Plaintiffs' argument is insufficient as to BP and KMR, because all of the substantive counts against these defendants have been dismissed. Plaintiffs' argument is also insufficient as to DTE, because DTE no longer owns or operates any of the relevant storage facilities, so remedies against it are backward-looking only. Further, the logic of Pella does not apply because the specific declarations that plaintiffs seek are not directed toward the future. For example, plaintiffs seek a declaration that "Defendants have caused the discharge of petcoke and coal dust onto Plaintiffs' and the other Class members' property." If that is true, the relevant class members' substantive counts would be ripe; thus, the declaration is backward-looking and duplicative of the substantive counts.

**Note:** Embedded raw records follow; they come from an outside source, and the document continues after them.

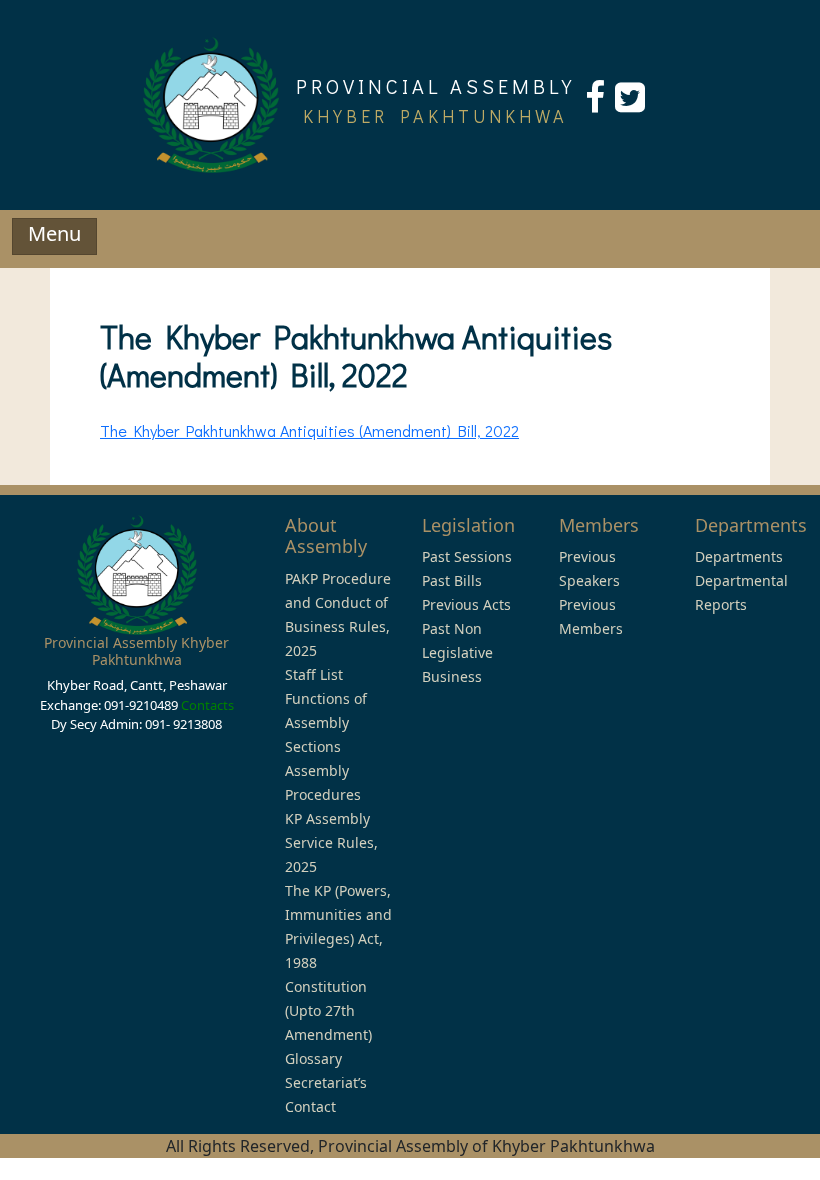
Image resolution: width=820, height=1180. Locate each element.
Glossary (313, 1058)
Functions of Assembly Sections (326, 722)
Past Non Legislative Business (457, 652)
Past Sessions (467, 556)
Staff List (314, 674)
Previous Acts (466, 604)
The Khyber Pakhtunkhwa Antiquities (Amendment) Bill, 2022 (309, 430)
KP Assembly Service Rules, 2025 (331, 842)
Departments (739, 556)
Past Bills (452, 580)
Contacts (207, 705)
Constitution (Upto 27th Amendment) (328, 1010)
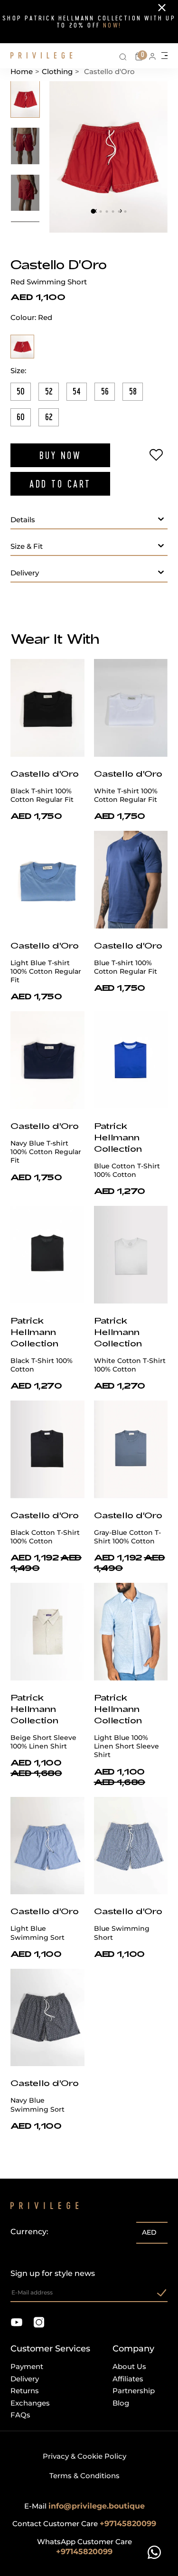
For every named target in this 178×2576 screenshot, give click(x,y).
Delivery (24, 2378)
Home (21, 71)
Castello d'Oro (58, 264)
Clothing (57, 71)
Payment (26, 2366)
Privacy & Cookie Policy (84, 2456)
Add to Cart (60, 483)
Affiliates (127, 2378)
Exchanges (30, 2402)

The same is true of the declarations sought in CCAC ¶¶ 119(b) and (c). And the declarations sought under CCAC ¶¶ 119(d), (e), (f), and (g) concern the remedies available if defendants are found liable under a substantive count, and are therefore duplicative of the complaint's common prayers for relief. Accordingly, Count IX is dismissed.

IV. Conclusion

For the reasons discussed above:

• Beemsterboer Slag and Ballast, George J. Beemsterboer, and Calumet Transload's motion to dismiss [73] is granted in part (Counts III, IV, VII, VIII, and IX are dismissed) and denied in part (Counts I, V, and VI are not dismissed).
• KCBX, Koch Carbon, and KMR's motion to dismiss [76] is granted in part and denied in part. All claims against KMR are dismissed, and KMR is dismissed from the case and terminated as a party. As to KCBX and Koch Carbon: Counts III, IV, VII, VIII, and IX are dismissed, but Counts I, V, and VI are not dismissed.
• DTE's motion to dismiss [79] is granted in part (Counts III, IV, VII, VIII, and IX are dismissed) and denied in part (Counts I, V, and VI are not dismissed).
• BP's motion to dismiss [82] is granted. BP is dismissed from the case and terminated as a party.